A tool adapted from the US could help Australian clinicians identify brain CT scan overuse and implement safer, higher-quality care in paediatric patients with atraumatic headache, a Victorian study suggests.

The study assessed whether a localised version of America’s “Overuse of CT scans for the evaluation of children with atraumatic headache” tool could accurately and feasibly detect patients receiving non-indicated scans in Australian healthcare settings.

It found the diagnostic code-dependent tool accurately identified atraumatic headache patients 95.3% of the time, with 601 relevant patients attending Melbourne’s Royal Children’s Hospital in 2017 and 2018. Of these, 98 received at least one CT scan, 14.1% of which were non-indicated.

This means that 2% of all atraumatic headache encounters received a non-indicated scan, Royal Children’s Hospital researcher Ms Yue Cherry Shi and her team wrote in Pediatric Emergency Care.

While valuable, the tool did have some feasibility issues, with clinicians needing to compare output with clinical notes, the authors wrote.

In some cases, diagnostic information was included in free-text rather than code fields, hindering patient detection.
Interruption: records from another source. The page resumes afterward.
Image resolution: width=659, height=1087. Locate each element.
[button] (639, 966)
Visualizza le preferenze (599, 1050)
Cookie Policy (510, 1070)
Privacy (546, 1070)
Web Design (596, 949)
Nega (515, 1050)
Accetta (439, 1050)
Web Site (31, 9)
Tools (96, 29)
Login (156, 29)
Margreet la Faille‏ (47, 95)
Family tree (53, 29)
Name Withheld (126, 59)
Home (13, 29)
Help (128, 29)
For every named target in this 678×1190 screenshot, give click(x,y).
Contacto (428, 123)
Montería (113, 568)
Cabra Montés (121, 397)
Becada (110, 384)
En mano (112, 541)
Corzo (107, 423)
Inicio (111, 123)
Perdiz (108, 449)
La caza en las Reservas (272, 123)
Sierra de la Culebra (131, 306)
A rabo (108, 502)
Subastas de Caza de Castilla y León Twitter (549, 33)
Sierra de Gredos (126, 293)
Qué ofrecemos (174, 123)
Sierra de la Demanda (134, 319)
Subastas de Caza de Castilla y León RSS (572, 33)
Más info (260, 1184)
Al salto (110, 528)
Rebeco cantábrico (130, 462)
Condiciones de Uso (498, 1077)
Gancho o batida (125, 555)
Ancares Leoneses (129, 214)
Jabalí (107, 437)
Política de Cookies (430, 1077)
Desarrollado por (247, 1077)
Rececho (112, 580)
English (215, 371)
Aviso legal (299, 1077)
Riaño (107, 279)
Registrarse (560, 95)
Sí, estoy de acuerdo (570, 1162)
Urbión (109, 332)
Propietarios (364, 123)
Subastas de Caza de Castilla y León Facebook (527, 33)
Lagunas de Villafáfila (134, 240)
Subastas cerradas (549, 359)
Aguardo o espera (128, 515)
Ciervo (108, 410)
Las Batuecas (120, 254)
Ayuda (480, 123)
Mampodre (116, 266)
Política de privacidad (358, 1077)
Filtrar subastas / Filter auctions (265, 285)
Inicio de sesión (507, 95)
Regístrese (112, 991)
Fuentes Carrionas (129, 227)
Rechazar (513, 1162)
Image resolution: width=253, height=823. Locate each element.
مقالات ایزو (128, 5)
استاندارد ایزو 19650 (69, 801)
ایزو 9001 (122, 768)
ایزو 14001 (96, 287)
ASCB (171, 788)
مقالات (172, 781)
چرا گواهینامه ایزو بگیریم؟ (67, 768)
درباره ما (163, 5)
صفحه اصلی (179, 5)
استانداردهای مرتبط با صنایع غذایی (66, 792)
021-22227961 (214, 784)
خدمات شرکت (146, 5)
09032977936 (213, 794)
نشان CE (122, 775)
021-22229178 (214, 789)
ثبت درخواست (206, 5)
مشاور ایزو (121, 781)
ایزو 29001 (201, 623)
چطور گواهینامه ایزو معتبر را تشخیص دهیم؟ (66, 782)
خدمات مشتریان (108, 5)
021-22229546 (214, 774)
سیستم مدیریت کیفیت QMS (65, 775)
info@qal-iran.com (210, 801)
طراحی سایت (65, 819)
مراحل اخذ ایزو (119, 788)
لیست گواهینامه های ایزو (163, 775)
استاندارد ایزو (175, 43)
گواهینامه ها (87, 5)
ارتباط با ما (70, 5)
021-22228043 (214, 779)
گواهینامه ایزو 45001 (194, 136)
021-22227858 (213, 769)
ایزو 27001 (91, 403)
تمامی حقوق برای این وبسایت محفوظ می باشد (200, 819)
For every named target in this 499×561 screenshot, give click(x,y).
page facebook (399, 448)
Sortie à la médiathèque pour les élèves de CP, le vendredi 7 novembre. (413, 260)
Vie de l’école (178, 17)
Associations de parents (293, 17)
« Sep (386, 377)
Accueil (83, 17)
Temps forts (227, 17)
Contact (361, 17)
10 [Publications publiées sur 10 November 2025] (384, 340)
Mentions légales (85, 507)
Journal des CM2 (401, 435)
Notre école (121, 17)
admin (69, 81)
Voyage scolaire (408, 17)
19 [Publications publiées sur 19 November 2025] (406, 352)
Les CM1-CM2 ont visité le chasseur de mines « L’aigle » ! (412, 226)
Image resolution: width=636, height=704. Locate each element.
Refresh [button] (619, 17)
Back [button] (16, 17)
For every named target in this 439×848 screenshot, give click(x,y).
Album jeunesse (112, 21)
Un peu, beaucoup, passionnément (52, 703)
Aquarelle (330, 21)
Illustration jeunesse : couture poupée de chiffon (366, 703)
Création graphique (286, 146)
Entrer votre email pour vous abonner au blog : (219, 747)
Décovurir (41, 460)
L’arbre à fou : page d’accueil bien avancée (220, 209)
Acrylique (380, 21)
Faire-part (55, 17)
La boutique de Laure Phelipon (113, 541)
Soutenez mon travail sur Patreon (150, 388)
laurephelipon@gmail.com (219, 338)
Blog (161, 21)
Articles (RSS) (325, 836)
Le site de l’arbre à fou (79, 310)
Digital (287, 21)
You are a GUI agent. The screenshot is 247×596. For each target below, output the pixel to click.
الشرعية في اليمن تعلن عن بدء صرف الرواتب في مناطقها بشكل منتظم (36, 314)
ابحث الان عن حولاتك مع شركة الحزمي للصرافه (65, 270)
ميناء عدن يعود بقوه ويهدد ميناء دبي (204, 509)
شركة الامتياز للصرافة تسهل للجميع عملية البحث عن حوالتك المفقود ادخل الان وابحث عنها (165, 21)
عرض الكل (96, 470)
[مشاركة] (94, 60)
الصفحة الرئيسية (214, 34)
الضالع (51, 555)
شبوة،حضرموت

Additionally, some notes justified brain CT as “clinically indicated”, where codes might have suggested otherwise.

Regardless, there is a “need for high-quality measurement of [brain CT overuse] in more Australian health settings”, the authors wrote, noting that previous studies have seen non-indicated imaging used in up to 43% of patients despite its low diagnostic yield in neurologically normal children.

This results in potentially unnecessary health expenditure, patient inconvenience and harm exposure — putting patients at risk of severe acute reactions to intravenous contrast, sedation and/or anaesthesia and cancers linked to ionising radiation.

Brain CT for paediatric primary headache is one of The Australia and New Zealand Child Neurology Society’s “top 5 low-value practices and interventions” and considered “clinically non-indicated” for otherwise neurologically normal children in the American Academy of Neurology’s guidelines, the authors noted.

“This study provides a useful tool for the measurement of non-indicated brain CTs in children with atraumatic headache in Australia.”

“Using our approach, further research could obtain accurate measurement of the overuse of CT scans in more settings, and thus inform future interventions to minimise such overuse; minimise unnecessary harms; and provide safer, higher-quality care for children in Australia,” they concluded.